Several radio adaptations were made. Uncle Walt and Skeezix in 1931 starred Bill Idelson as Skeezix with Jean Gillespie as Nina Clock. Jimmy McCallion was Skeezix in the series that ran on NBC from February 17 to April 11, 1941, continuing on the Blue Network from April 28 to May 9 of that same year. The 15-minute series aired weekdays at 5:30 pm. Along with Nina (Janice Gilbert), the characters included Skeezix's boss Wumple (Cliff Soubier) and Ling Wee (Junius Matthews), a waiter in a Chinese restaurant. Charles Schenck directed the scripts by Kane Campbell.

The syndicated series of 1948–49 featured a cast of Bill Lipton, Mason Adams, and Robert Dryden.

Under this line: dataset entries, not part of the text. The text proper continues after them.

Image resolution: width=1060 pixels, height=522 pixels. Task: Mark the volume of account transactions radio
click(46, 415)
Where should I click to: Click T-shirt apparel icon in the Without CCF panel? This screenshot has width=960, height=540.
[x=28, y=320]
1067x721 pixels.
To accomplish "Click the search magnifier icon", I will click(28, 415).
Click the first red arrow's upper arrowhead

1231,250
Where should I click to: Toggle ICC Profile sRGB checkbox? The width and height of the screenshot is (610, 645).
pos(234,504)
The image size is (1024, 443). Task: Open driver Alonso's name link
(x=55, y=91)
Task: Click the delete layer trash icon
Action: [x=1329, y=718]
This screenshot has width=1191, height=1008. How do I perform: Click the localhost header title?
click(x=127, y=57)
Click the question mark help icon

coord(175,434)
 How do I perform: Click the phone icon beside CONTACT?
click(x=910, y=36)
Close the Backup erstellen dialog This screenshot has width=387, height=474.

Sponsored by Autolite, the program used opening theme music by the Polka Dots, a harmonica group. The 15-minute episodes focused on Skeezix running a gas station and garage, the Wallet and Bobble Garage, with his partner, Wilmer Bobble. In New York, this series aired on WOR from July 16, 1948, to January 7, 1949.

==Films==
Gasoline Alley was adapted into two feature films, Gasoline Alley (1951) and Corky of Gasoline Alley (1951). The films starred Jimmy Lydon as Skeezix, known at that time for Life with Father (1947) and his earlier character of Henry Aldrich.